In ganz Spanien lässt es sich trefflich darüber streiten, wo die beste Morcilla zuhause ist, denn Blutwurst gibt es einfach überall und in zahllosen Varianten: Eintöpfe und Schmorgerichte, Brühen und Sandwiches, Spiegeleier und Grillgerichte werden damit gewürzt. Eines der beliebtesten Gerichte in der Rioja ist die ungewöhnliche Morcilla Dulce mit Reis oder Semmelbröseln, Pfeffer, Zimt, Nelken, Muskatnuss und Zucker – als besonderen Luxus auch mit Pinienkernen. Viele Riojaner verbinden damit Erinnerungen an die Kindheit, als es bei den Grosseltern eine Scheibe der auf dem Dachboden hängenden Morcilla als Dessert gab.


Klassische Mariage: Lomo en Adobo

Rotorange mariniertes Schweinefilet in dünnen Scheiben ist das traditio-nelle Fastfood der Rioja, schnell über Rebholz gegrillt und als Montado de Lomo im Sandwich serviert. Wichtigster Bestandteil der Marinade: der heimische, süss-würzige Pimentón.

Zur Marinade hinzu kommen Oregano, Thymian und Knoblauch, die mit dem Pimentón und Salz sowie Olivenöl zu einer Paste gemischt werden. Das Fleisch wird damit gründlich und reichlich eingerieben und mindestens über Nacht, besser aber mehrere Tage mariniert. Dann wird das Fleisch im Ganzen oder in dünnen Scheiben gegrillt. Aufs Brot, ein paar Tropfen Zitrone – dann fehlt nur noch der Wein.
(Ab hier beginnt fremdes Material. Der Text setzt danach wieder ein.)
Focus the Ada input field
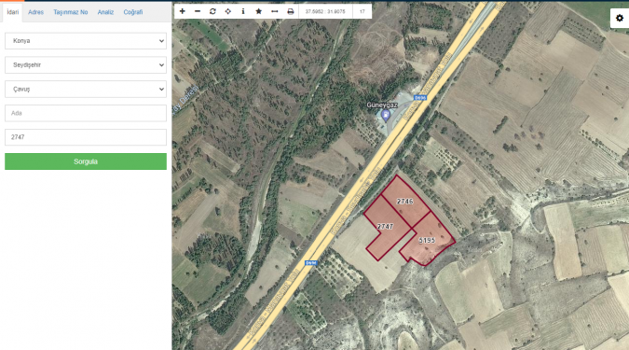629x350 pixels. click(86, 113)
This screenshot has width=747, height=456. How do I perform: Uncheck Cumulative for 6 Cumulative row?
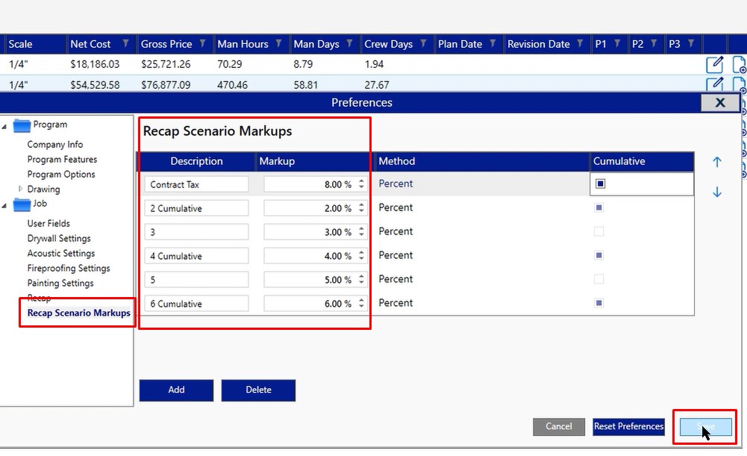coord(599,303)
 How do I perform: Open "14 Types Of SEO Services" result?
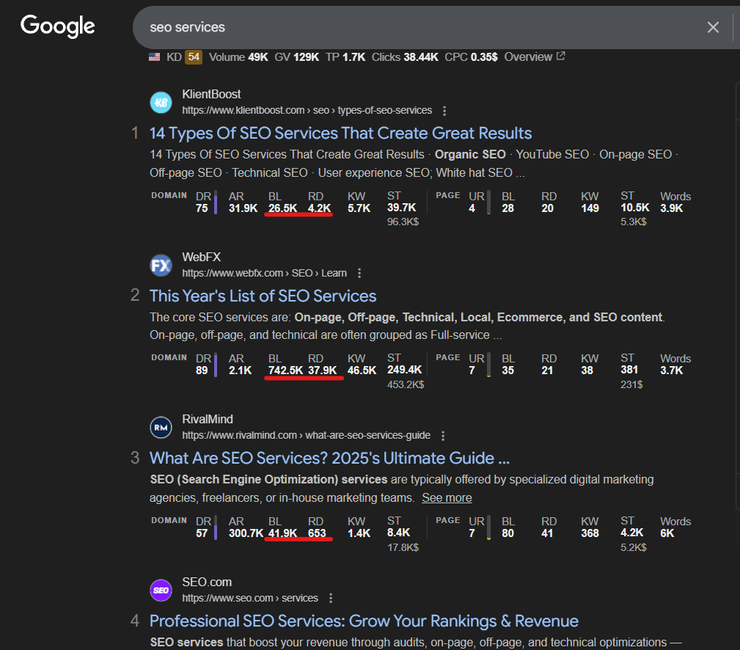point(340,134)
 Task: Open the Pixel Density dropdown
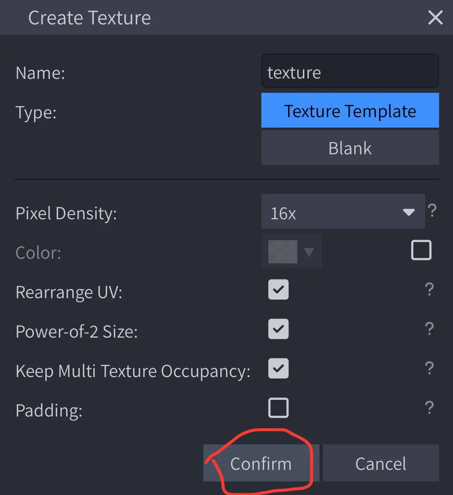(x=343, y=212)
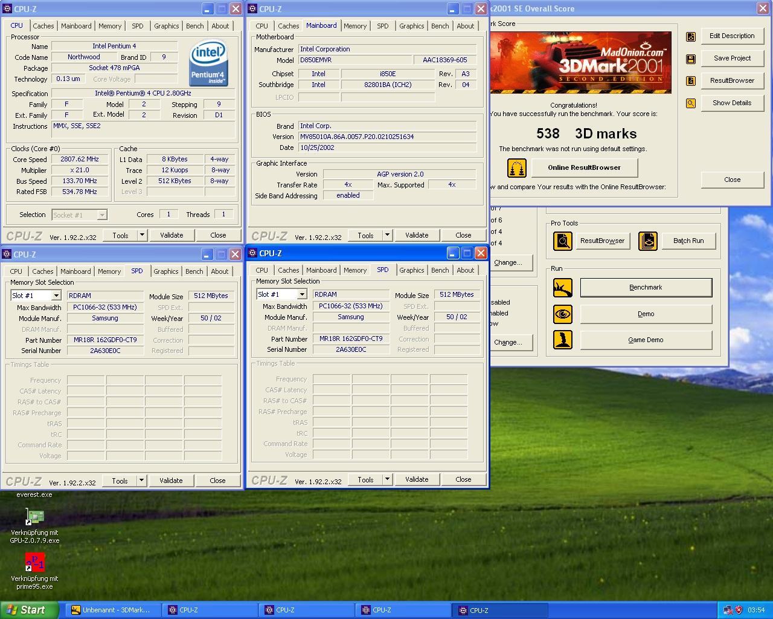773x619 pixels.
Task: Switch to the Caches tab in top-left CPU-Z
Action: click(x=43, y=26)
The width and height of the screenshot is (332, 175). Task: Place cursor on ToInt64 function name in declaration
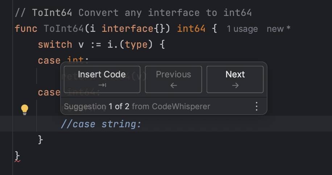(64, 29)
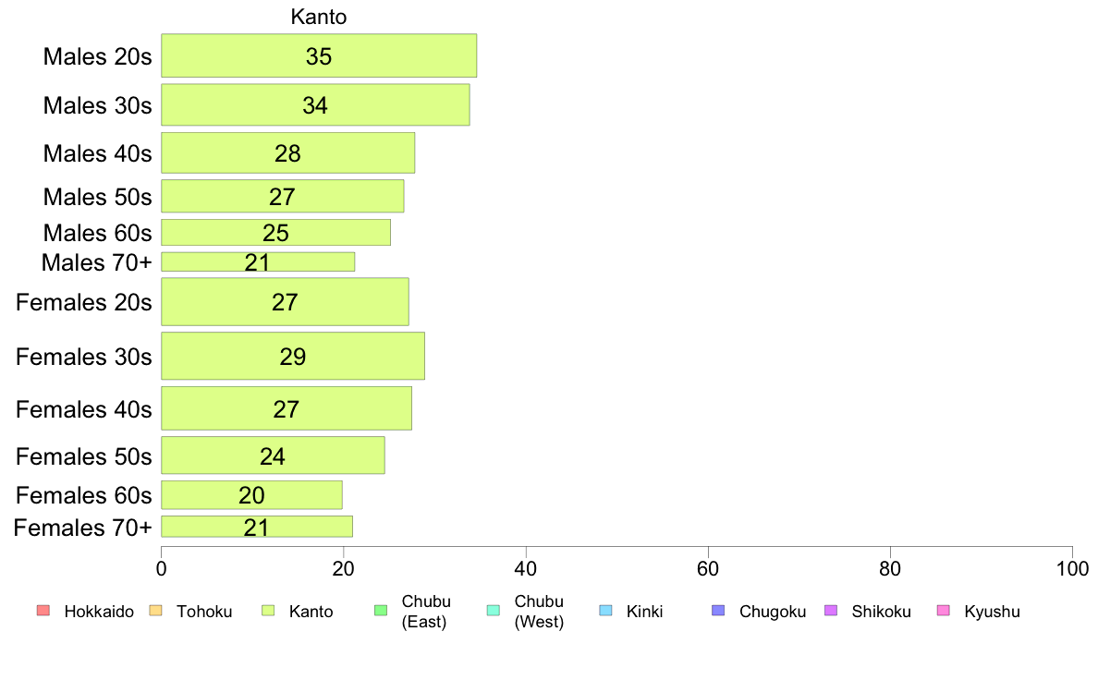The image size is (1098, 680).
Task: Click the Tohoku orange legend swatch
Action: pos(155,611)
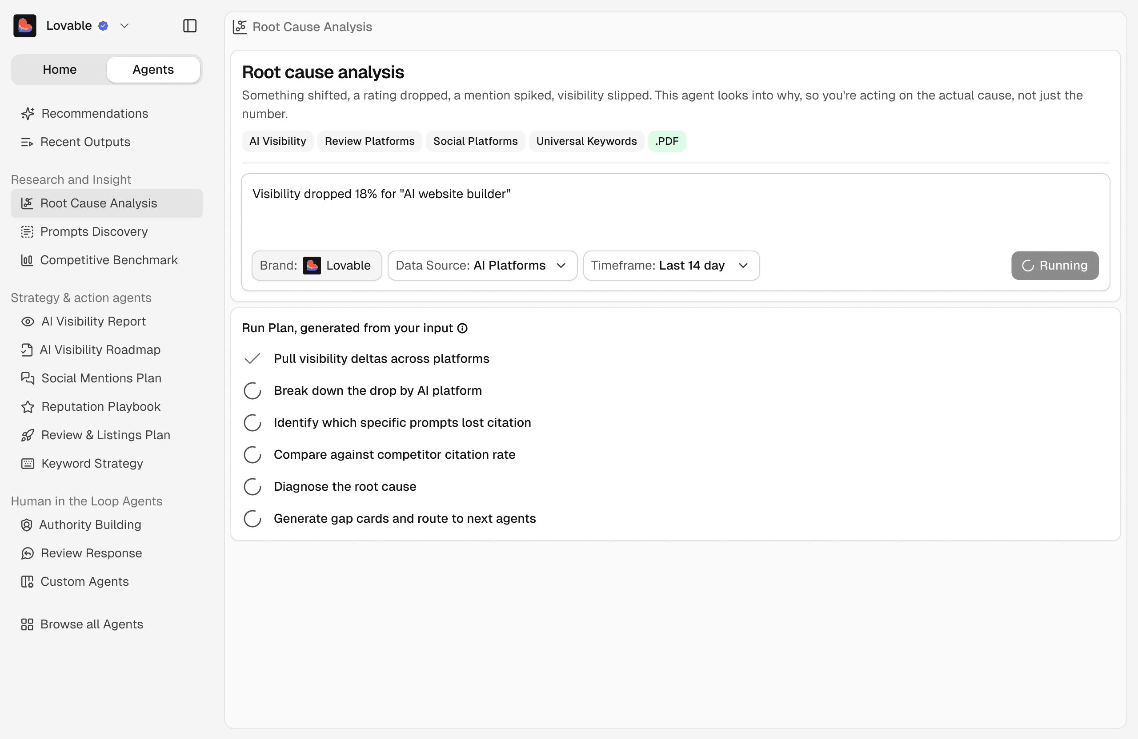Click the Run Plan info icon
1138x739 pixels.
462,328
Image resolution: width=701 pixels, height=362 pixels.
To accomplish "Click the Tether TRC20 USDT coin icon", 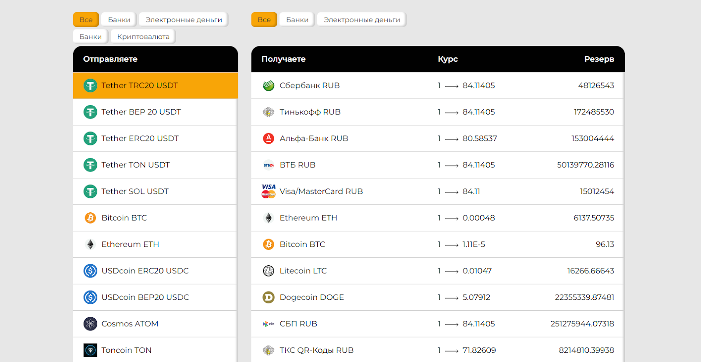I will 90,85.
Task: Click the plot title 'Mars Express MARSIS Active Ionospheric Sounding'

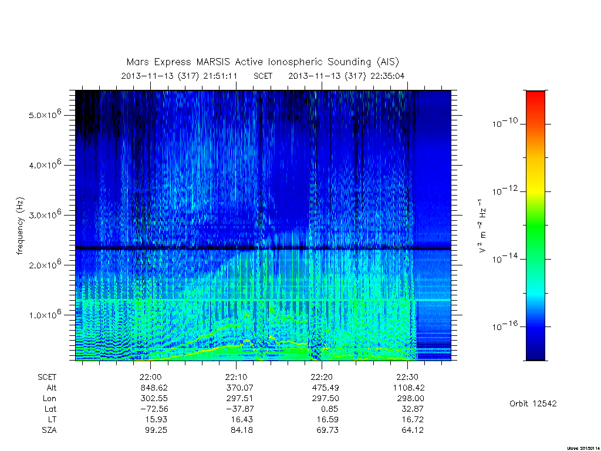Action: pyautogui.click(x=249, y=62)
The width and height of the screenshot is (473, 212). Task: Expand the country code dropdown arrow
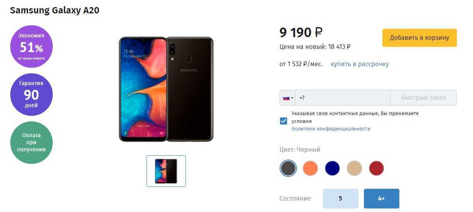pos(292,98)
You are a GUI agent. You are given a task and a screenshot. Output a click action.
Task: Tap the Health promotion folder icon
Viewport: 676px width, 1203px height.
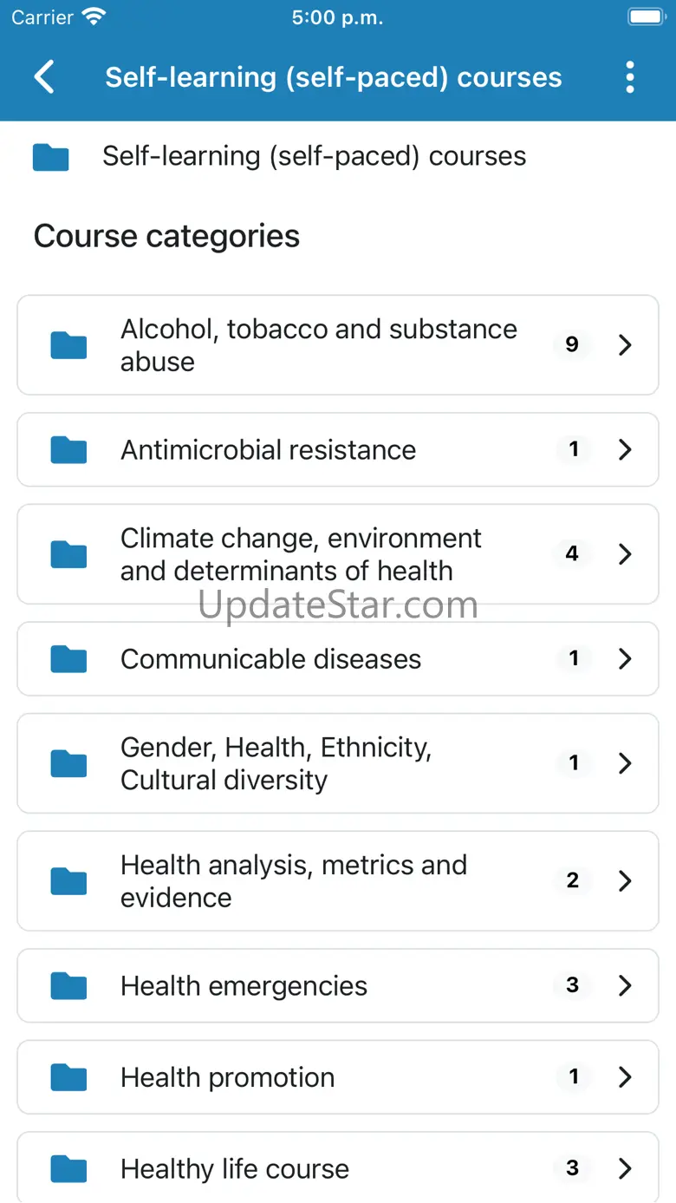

Und zwar weisser, frischer! Diesen gibt es in der Rioja immer mehr und in immer besserer Qualität, vor allem aus Viura (aka Macabeo) mit ­Malvasia. Gelbe Fruchtaromen, die an Aprikosen und Pfirsiche erinnern, tanzen hier mit Kräutern und knackigen Äpfeln. Typischerweise lange getragen von einer lebhaften und doch nicht harten oder grünen Säure, unterstreicht das noch den kleinen Kick der Zitrone und hebt die Pimentón-Würze hervor.

Dazu: weisser Rioja aus Viura und Malvasia Gelbgrüne Fruchtaromen und frische Säure beleben und unterstreichen die Würze der Marinade und lassen den Lomo leicht und elegant erscheinen; ein perfektes Tapas-Pairing.


Neue Mariage: Mit Knoblauch gebratener Blumenkohl

Gebratener Blumenkohl ist keineswegs eine moderne Erfindung, sondern in südlichen Gefilden seit langem beliebt. Öl, Knoblauch und Hitze nehmen den weissen Röschen jegliche «kohligen» Missklänge und machen daraus einen hervorragenden, schnell zubereiteten Apéro-Snack.

Traditionell fungieren die Hänge und Täler der Rioja nicht nur als Quelle für Wein, sondern auch als Gemüse- und Obstgärten für Städte in der Ebene, wie Burgos, Madrid und Salamanca. Gemüsegerichte sind daher ein fester Bestandteil des riojanischen Küchenrepertoires; es wird gesagt, Minestra und Ratatouille hätten hier ihre Wurzeln. Der Blumenkohl wird knackig gekocht, in mit viel Knoblauch aromatisiertem Olivenöl gebraten, bis er leicht bräunt, und dann mit gehackter Petersilie, Salz, Pfeffer und etwas Essig gewürzt. Dazu passt sehr schön und vergnügt ein Rioja Rosado der neuen, feinen, leichten Art, etwa aus in Höhenlagen gewachsenen Garnacha-Trauben, so dass sich im Glas viel Charakter mit relativ wenig Alkohol paart.

Dazu: Rioja Rosado Fein und hellfarbig duften frische rote Früchte mit Knoblauch und Petersilie um die Wette, während die Säure die Röschen belebt, der Wein aber doch genügend Kraft hat, um Olivenöl und dezente Röstaromen aufzufangen.